Hey guys, I’m following the steps described here: https://huggingface.co/transformers/custom_datasets.html#token-classification-with-w-nut-emerging-entities and fine-tune with native tensorflow ( see https://huggingface.co/transformers/custom_datasets.html#ft-native) .
During training I’d like to add a metric to see how the model is performing. Currently I have added SparseCategoricalAccuracy but it gets stuck at an accuracy of around 0.2. I can have the Distilbertlayer trainable True or False, it doesn’t make a difference.
What can I do now? What metric would you suggest and what performance can I expect?
Also, do you recommend to set all layer to trainable or only the final Dense layer?
I’d like to add a question
After playing around a little it turns out that the model is predicting the majority class “O” all the time. Any best practice to handle class imbalance?
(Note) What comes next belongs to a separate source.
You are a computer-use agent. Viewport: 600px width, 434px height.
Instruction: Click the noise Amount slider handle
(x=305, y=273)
I removed the samples with only few occurences of entities from the dataset but is not enough the solve the problem.
I also tried to tackle the imbalance with setting some of the “O” tags to -100 to achieve a more balanced dataset. Similar to what’s going on with the sub-tokens. This helps a bit but performance is still low.
Additionally, after mapping all entities to a single class I called “Entity” I saw F1 scores around 70%. Though the task is very simplified now.
Would be interesting to know if such a (poor) performance is expected.